Commonly referred to as Cincinnati's other abandoned subway, METRO held an open house during Ubahn Music Festival for the public to tour the Riverfront Transit Center and debunk the myth that the structure sits unused.
Located underneath the Second Street overpass between the stadiums, Riverfront Transit Center opened in 2003 for METRO and TANK buses, charter buses and
school buses visiting the riverfront. The tunnel can accommodate over 500 buses and 20,000 passengers per hour. Originally, it was designed to include commuter rail transit, which was never implemented due to a failed referendum in 2002; just six months before the Riverfront Transit Center was to open.
Thus grew the legend that Cincinnati had abandoned another rail facility, much like the 2.2 miles of unused subway tunnels leftover from 1928. With street-level portals and underground entrances that resembled that of a subway system, one can certainly imagine what it would have been like to have rail Downtown.
Riverfront Transit Center is lined with beautiful tiled mosaics, each representing an activity of daily life: work, chores, food and leisure.

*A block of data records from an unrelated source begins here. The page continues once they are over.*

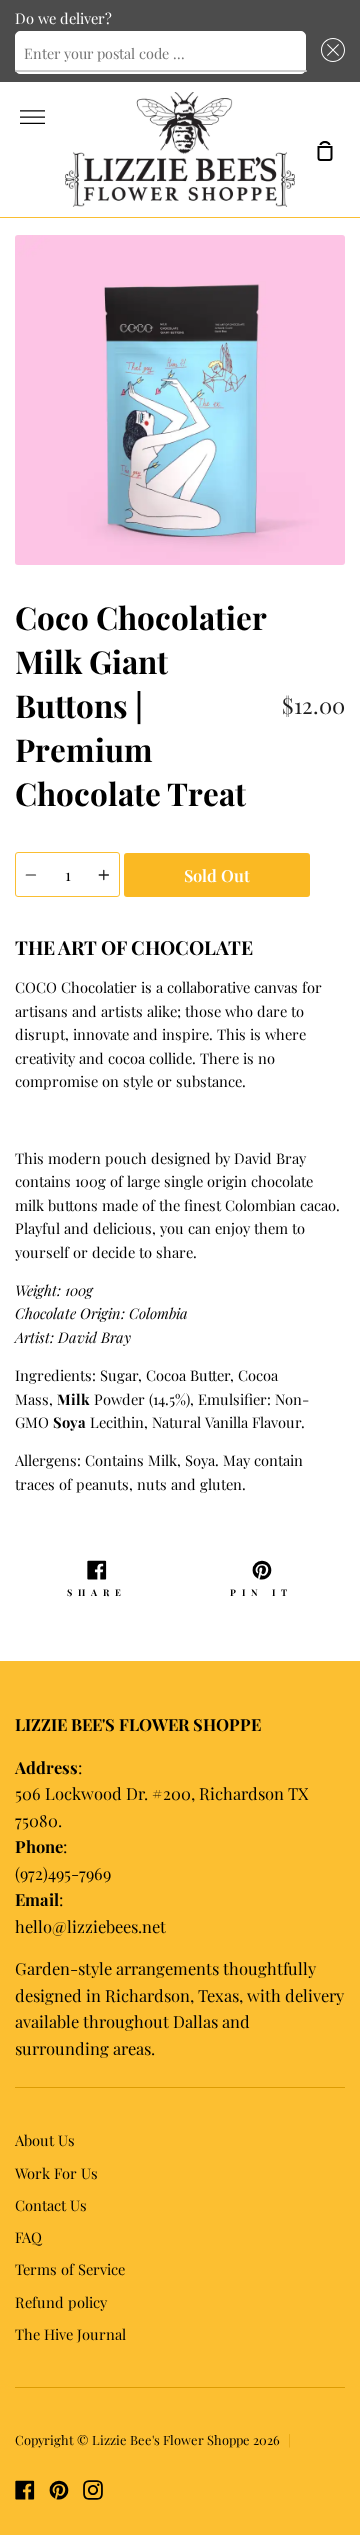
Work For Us (56, 2173)
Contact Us (51, 2205)
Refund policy (61, 2302)
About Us (45, 2140)
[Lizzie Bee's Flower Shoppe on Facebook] (25, 2490)
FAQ (28, 2237)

Though without rail, METRO, operator of the Riverfront Transit Center, continued to use the structure for its intended purpose. Currently, it serves as a parking facility for charter buses, school buses, and 12-passenger vans during all Reds and Bengals games for $30. Cars and small vehicles are not allowed in the RTC. It is also used as a layover destination for the new Metro*Plus buses. While solely used for wheel-and-axel vehicles, provisions have been made to accommodate commuter rail in the future.